Мать, между тем, оглядела кухню уже другим, своим прихватывающим взглядом, поддала носком стоптанной босоножки обломок угольного карандаша на полу:
— Все малюешь… Я в твои годы горбила вовсю.
— А, здравствуй, мама! — словно узнав ее наконец, воскликнула дочь. И согнала с губ улыбку. — В мои годы ты вовсю спекулировала.
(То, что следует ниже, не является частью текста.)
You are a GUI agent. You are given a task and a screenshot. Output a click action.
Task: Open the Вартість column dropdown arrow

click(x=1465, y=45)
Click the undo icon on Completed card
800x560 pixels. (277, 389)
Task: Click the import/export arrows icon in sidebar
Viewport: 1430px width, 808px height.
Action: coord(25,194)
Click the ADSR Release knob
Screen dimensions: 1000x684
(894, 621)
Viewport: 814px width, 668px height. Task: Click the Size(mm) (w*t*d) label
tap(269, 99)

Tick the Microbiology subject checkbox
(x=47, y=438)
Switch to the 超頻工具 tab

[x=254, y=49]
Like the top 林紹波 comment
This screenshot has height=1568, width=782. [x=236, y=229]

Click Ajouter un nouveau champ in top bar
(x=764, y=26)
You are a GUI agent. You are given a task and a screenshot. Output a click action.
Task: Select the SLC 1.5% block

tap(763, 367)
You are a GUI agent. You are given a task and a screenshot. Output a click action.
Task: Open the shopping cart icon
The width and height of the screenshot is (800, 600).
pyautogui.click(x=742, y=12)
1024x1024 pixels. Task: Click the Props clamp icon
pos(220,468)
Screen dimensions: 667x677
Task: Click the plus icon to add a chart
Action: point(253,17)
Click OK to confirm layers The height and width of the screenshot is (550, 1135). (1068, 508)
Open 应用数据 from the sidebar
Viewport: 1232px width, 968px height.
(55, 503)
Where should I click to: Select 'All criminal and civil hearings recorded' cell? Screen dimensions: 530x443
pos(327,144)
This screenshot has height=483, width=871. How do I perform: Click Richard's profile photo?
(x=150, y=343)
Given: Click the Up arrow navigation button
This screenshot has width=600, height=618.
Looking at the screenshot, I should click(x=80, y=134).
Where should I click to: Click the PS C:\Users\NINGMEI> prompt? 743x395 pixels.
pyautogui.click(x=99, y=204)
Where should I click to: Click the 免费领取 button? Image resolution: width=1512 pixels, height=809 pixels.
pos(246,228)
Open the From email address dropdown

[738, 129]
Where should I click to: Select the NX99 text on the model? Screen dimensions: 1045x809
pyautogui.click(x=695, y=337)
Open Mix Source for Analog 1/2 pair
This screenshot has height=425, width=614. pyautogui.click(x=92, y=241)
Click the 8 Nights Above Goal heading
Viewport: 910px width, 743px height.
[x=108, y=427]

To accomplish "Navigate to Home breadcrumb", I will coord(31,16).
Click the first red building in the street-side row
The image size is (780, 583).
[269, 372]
Та подняла на нее светлые рысьи глаза: видали верзилу? — стоит, жердь тощая, старая майка краской заляпана, взгляд угрюмый, насмешливый… Выросла. Самостоятельная!
Они глядели друг на друга и понимали, что жить им теперь, обеим, бешеным, в этой вот квартире. Нос к носу…
* * *
Я, пожалуй, встряну здесь ненадолго. Собою их не заслоню, хотя я и автор, вернее — одно из второстепенных лиц на задах массовки. Я и в хоре пела всегда в альтах, во втором ряду. Вы помните, конечно, эти немолчные хоры на районных конкурсах школьных коллективов? Если нет, я напомню:
Выстроились на сцене двумя длинными рядами. Одежда парадная: белый верх — черный низ, зажеванные уголки красных галстуков с утра тщательно отпарены плюющимся утюгом…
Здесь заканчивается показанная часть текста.